WORK TO COMPLETE: Whenever a line in the records below holds the string "agent", copy it out.

INFORMATION PROVIDED:
-- Opening Marker --

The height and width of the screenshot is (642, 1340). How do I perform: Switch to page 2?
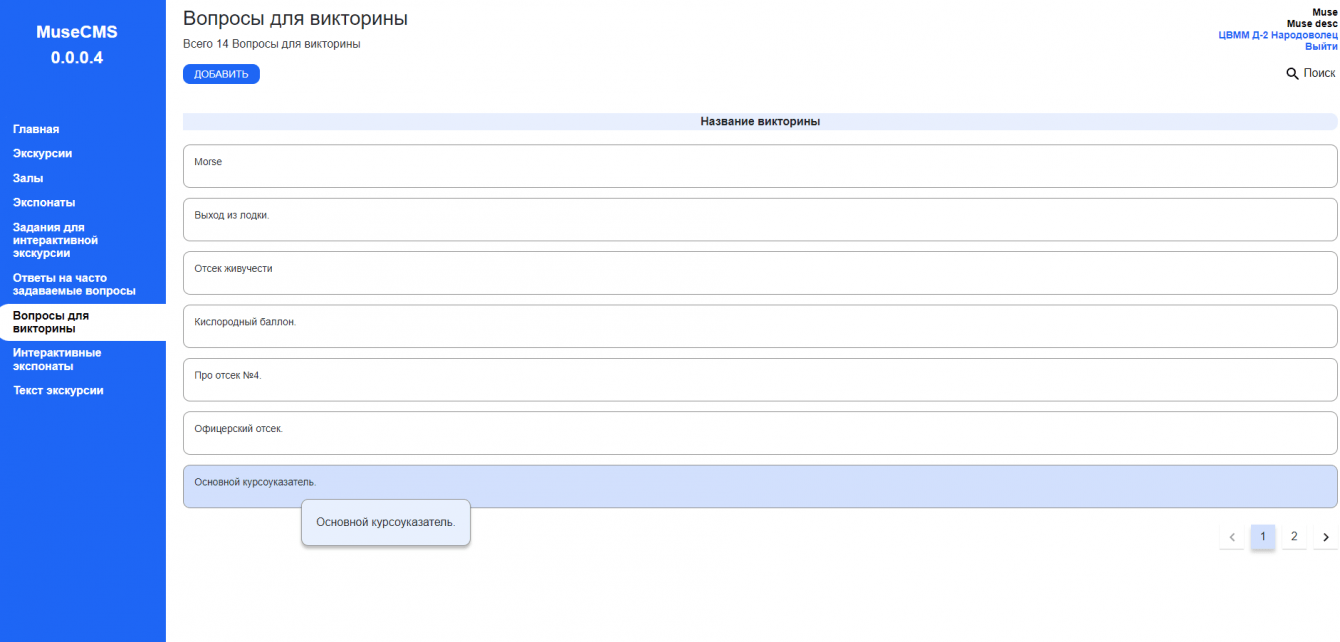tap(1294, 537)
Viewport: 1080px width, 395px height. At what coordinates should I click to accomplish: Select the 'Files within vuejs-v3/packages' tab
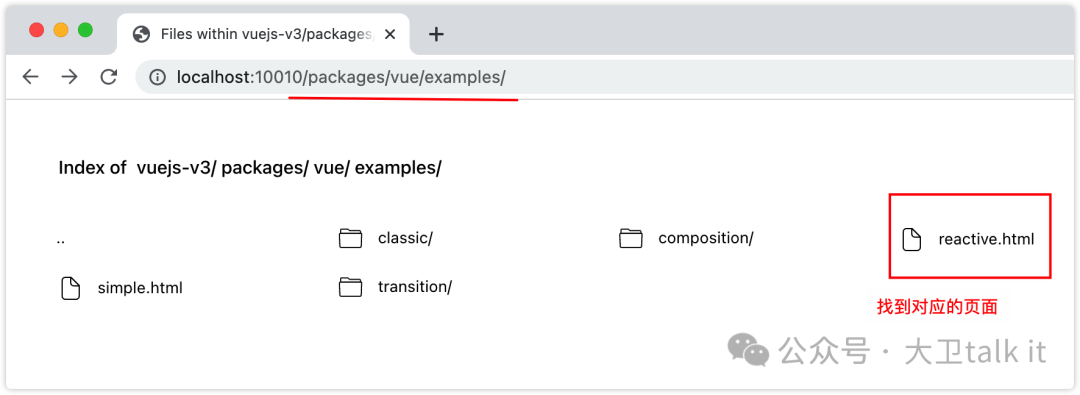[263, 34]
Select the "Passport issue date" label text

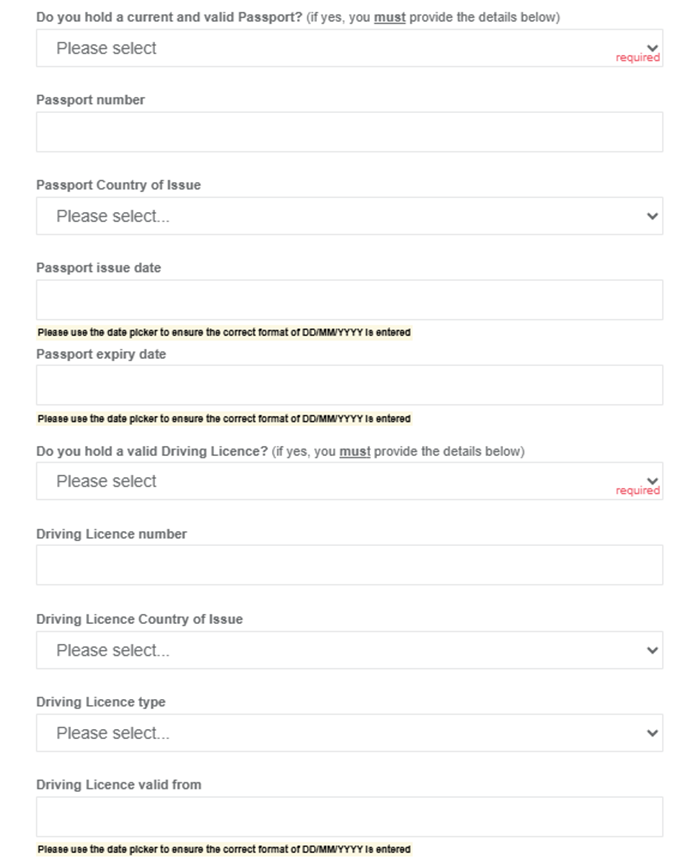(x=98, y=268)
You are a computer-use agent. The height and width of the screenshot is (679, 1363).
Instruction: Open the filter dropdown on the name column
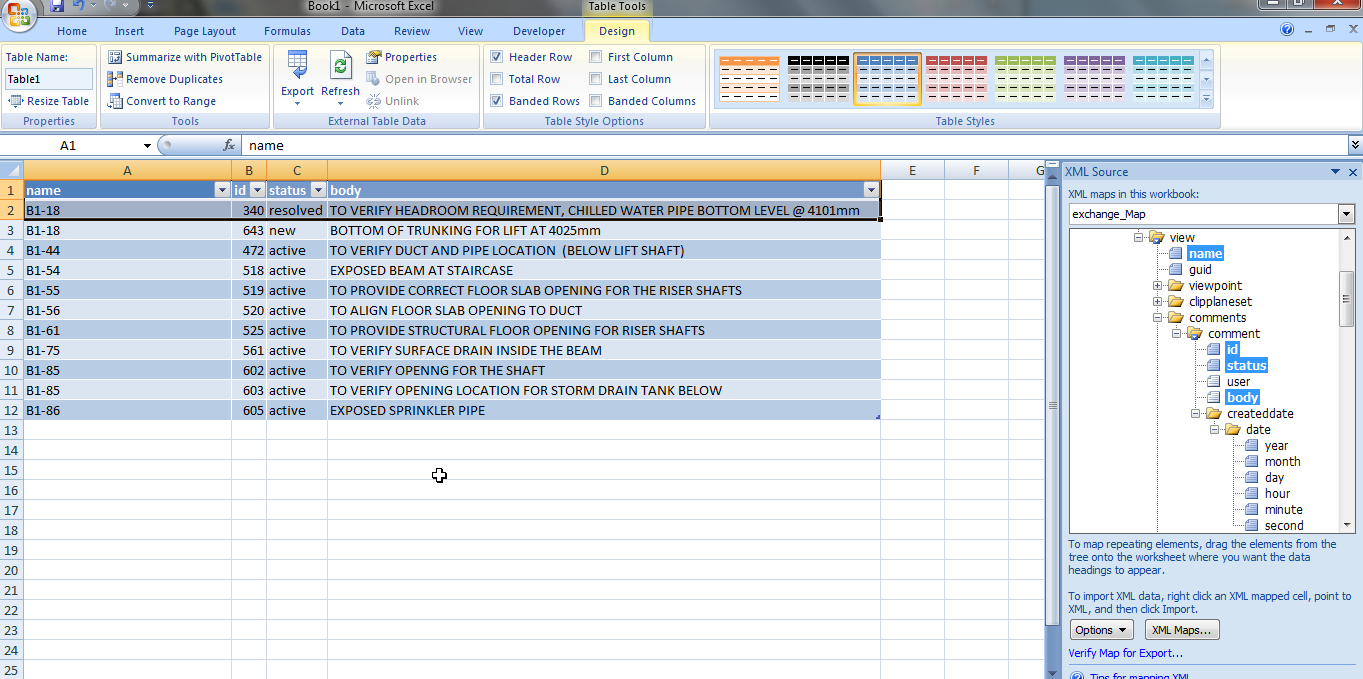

-- Closing Marker --
-- Opening Marker --

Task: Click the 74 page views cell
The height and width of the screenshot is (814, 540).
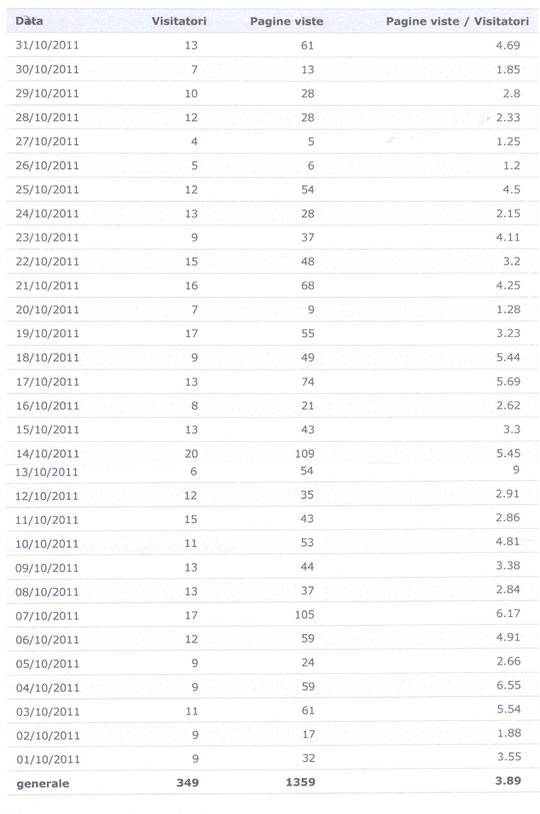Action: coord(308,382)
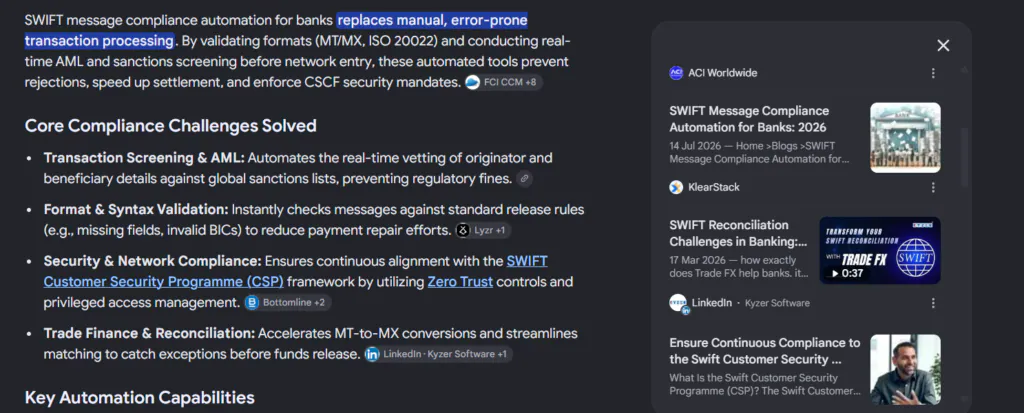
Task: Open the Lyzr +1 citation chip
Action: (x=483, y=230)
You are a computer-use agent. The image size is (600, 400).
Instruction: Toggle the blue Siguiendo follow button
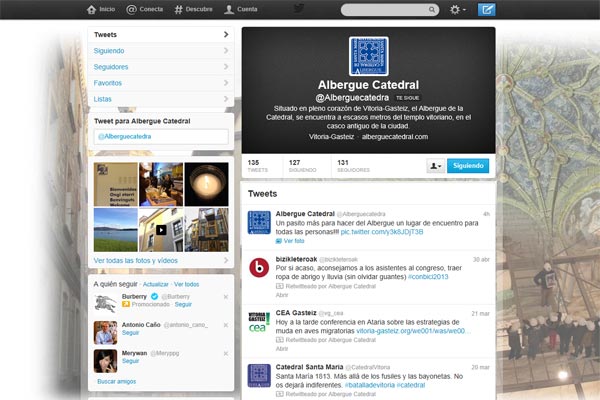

-- Closing Marker --
-- Opening Marker --

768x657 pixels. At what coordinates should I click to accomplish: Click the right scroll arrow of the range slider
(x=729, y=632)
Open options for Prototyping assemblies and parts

-- Closing Marker --

OUTPUT BELOW:
You are a computer-use agent. The height and width of the screenshot is (679, 1363).
You are a computer-use agent. The image size is (600, 400).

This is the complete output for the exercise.